On why SFAL has become “the Sundance of illustration”
You helped curate Spectrum’s first exhibition in 2005. Did you ever think it would grow so big?
Actually, I entered my work into the very first Spectrum Call for Entries in the early 90s. So frankly, no, I didn’t think back then that it might get as big and beautiful and competitive as it is now. By the time Irene Gallo and I curated the show in 2005, Spectrum had changed the entire field for the better.
Why will SFAL 3 be special?
Spectrum Live entices and attracts professionals from all over the art market – artists certainly, but art directors, film makers, gallery owners, animators and fine artists too. It’s pros talking to pros, sharing ideas and studying potential projects. Without those artists, gaming, film, publishing and comics would all be entirely useless. This thing is going to grow into another place that people will want to make sure they attend – like Sundance. People thought Robert Redford was crazy to get pros out of Hollywood, to Utah, to talk about film. But that’s exactly what allowed those professionals to relax and get away from the fray to think about and discuss ideas.
Who are you most looking forward to seeing at SFAL?

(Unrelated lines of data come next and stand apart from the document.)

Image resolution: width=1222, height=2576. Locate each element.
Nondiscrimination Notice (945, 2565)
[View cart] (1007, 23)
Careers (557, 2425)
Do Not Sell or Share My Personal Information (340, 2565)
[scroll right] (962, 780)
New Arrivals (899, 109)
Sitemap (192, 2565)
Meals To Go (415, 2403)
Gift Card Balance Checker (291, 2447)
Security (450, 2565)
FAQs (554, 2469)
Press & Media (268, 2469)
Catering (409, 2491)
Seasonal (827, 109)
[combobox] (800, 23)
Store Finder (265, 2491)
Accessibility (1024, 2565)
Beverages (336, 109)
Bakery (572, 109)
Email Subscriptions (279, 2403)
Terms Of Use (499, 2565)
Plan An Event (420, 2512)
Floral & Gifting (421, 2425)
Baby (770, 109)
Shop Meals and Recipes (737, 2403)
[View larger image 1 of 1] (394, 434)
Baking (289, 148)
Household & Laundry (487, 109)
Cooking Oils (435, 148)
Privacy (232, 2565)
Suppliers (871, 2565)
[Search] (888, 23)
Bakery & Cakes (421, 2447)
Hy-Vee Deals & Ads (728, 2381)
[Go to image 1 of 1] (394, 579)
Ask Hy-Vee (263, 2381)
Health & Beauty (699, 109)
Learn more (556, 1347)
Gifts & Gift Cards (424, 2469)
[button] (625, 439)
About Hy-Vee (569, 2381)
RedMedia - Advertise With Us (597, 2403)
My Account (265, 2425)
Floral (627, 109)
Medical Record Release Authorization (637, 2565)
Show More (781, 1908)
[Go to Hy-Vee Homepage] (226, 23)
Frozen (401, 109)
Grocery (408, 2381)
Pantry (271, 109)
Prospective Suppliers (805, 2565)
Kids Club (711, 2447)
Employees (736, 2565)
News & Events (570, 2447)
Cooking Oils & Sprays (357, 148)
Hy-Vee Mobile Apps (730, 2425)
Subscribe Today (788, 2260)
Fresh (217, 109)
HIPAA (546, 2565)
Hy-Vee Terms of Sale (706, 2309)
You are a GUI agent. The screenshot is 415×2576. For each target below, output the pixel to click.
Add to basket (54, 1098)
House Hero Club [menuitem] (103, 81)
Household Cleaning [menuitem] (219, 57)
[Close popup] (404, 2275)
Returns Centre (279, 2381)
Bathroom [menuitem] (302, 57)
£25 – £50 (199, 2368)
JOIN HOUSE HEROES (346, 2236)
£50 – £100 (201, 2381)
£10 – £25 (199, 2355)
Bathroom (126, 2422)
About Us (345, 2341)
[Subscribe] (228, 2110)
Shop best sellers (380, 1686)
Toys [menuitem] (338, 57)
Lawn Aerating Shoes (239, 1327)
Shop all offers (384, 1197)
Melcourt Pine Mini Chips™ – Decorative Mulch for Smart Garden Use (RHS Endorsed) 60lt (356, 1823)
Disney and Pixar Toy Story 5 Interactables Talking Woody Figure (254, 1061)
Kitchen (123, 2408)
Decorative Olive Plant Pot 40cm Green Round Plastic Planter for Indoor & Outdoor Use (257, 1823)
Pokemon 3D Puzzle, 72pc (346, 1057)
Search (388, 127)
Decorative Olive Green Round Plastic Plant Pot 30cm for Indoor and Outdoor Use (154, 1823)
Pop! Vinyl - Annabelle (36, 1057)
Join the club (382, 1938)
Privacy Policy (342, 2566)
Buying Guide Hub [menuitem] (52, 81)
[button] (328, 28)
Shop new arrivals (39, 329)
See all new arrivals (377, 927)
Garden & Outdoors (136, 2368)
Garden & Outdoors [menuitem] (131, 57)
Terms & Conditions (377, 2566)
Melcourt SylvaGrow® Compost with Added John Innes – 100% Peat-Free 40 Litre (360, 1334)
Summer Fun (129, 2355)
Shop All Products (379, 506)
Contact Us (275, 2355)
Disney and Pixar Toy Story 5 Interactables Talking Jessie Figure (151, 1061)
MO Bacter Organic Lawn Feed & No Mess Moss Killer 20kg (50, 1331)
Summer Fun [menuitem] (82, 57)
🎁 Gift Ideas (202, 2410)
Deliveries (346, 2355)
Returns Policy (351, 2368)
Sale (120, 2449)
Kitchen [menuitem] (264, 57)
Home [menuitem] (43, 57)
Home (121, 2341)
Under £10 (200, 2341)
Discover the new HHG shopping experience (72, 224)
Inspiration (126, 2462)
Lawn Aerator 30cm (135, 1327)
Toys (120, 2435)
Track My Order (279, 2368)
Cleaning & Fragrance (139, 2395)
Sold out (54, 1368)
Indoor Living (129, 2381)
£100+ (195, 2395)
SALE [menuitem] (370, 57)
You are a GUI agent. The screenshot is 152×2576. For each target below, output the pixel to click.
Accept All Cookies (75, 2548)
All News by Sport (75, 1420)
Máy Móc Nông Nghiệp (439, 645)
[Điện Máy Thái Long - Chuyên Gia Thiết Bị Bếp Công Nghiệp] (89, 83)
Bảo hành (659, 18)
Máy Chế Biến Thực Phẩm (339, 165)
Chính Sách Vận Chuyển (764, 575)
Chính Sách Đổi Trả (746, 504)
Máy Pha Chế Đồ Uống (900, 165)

I have many artist friends in this field, from all over the world. I’m excited to see the ones I don’t get to talk with most of the year. We share our thoughts, help each other express ideas or solve visual and technical problems. New artists are gradually pulled into that circle, and the community widens in a galaxial radius with a black-hole centre that attracts us all back again. Put simply, creatives love being around other creatives.
The multi-award winning American illustrator’s work has appeared right across US popular culture.